Lequel, dans son premier fragment, « 1. Terre », propose 28 poèmes qui sont des variations autour du chiffre 7, maniant la rime, aussi bien intérieure qu’extérieure, l’assonance, qui la remplace abondamment, la récurrence de mots, de vers, de formules inversées, bref, tout un travail sur le langage, très accompli, très délicat, à partir d’un lexique qui a trait au visuel et dont la force est telle qu’il impose sa musique, son chant, à la peinture.

Lavis, d'Yves di Manno : un chant

Yves di Manno (2014) © Jean-Luc Bertini

Le chant, un mot qui en rappelle un autre, utilisé en titre par Yves di Manno, pour ses différents Champs, lesquels jouaient probablement déjà sur l’équivocité du sens.

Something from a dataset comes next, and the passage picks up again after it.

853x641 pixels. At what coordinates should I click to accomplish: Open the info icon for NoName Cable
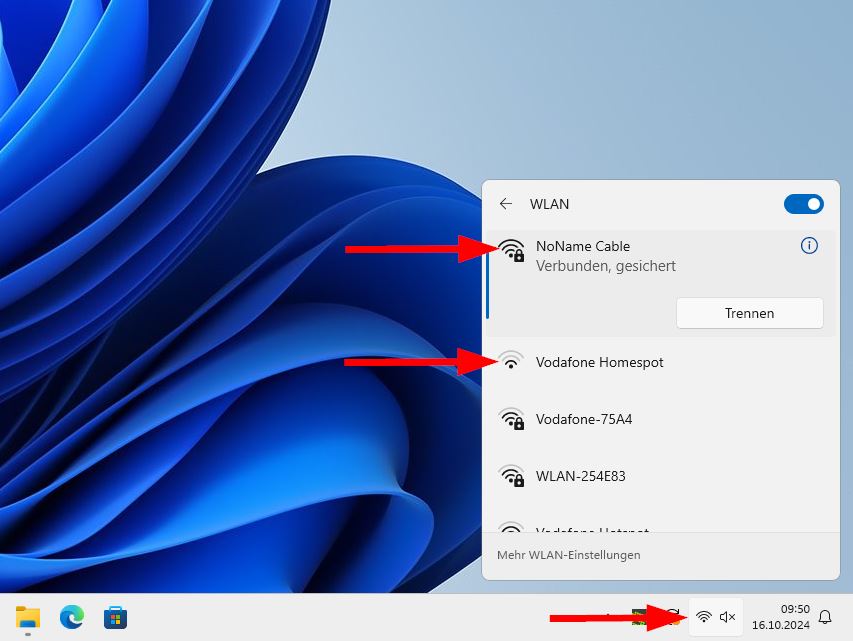tap(809, 245)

Qui surtout appelait l’attention sur la place dans l’espace. Dans « Terre sienne », le paysage est vertical, les ou le corps, horizontal et la rupture, coupure, blessure, pareil au creux entre deux monts, deux univers distincts, fait glisser, fait passer du décor à la page du livre, du paysage au lit où repose un corps nu. La poésie est parcourue comme un chemin, une étendue, produisant un effet hypnotique à la manière d’une musique répétitive de Philip Glass, un effet de vertige.

Dans le poème qui suit, on constate comment les sons à base de « s » apprivoisent par les « d », les « i » des « lianes diaphanes », des lianes lumineuses où le sang est présent. Ce sont ici les sons qui parlent et qui donnent le sens, c’est-à-dire le « la », celui de la musique, la musique des mots (des morts ?).

« traversant l’étendue

jusqu’au noir

(versant est)

sans verser dans

la danse adverse

dianes diaphanes

lianes de sang »

Plus loin, les herbes dans les prés sont gratifiées de corps, les nuits d’une matérialité, d’une durée à parcourir : « le sol penché des nuits // durant (des verstes) » et la prairie de sentiments.

« II. Sienne » : Retenons-en la ponctuation en majesté (le poème reste ouvert par une parenthèse dont on n’a conservé que la première instance), la beauté des couleurs (une « dune mordorée », une « carapace bleutée »), le passage du dedans au dehors, comme réversibles, qui crée l’effet d’angoisse, de fantastique :

« (un corps glisse ?)

dans la coulée

d’encre qu’entraîne

la chute du sentier

(ou le visage ?

presque arraché d’un homme

que la terre a happé ».

« Une série monotype », composée avec des photographies d’Anne Calas (et publiée en 2014 aux éditions Isabelle Sauvage), clôt magistralement le volume, en ce qu’elle allie, marie, confond et fond dans un même élan, un même bonheur d’écriture, une vision de peintre (inspirée par Degas) et une oreille de musicien.

En témoigne la série des tout derniers poèmes où le tableau (ou la vision) de la femme contemplée est simplement décrit, à l’intérieur des bornes que constituent les doubles points (« son dos pris / (dans le cadre) // : du reflet ». Le tableau, la vision : ils remontent le temps, ils sont intemporels (« un monotype / originel // : Degas-Lascaux ») – un éblouissement :

« sa main caresse encore

le linge, la fente

d’une toile défaite

le bleu des tissus dont elle

se vêt se dévêt sans

contours, appareillant

vers une chambre plus

étroite, lavant

la suie, la soie des nuits »

Même si le volume est dédié à Samret, le fils récemment disparu, et qu’il s’achève sur un très bref poème où resurgit la désespérance, force est de constater que c’est le chant de « Terre sienne » et en particulier les vingt pages d’ « Une série monotype », qui demeurent dans l’esprit du lecteur. Hasard chronologique ? Sûrement pas, si l’on tient compte de la rigueur avec laquelle l’auteur conçoit tous ses ouvrages. Alors, sérénité finalement acquise par la fréquentation continue des poèmes, par la célébration de l’art, son accomplissement au sein d’une œuvre remarquable ? C’est ce que nous croyons.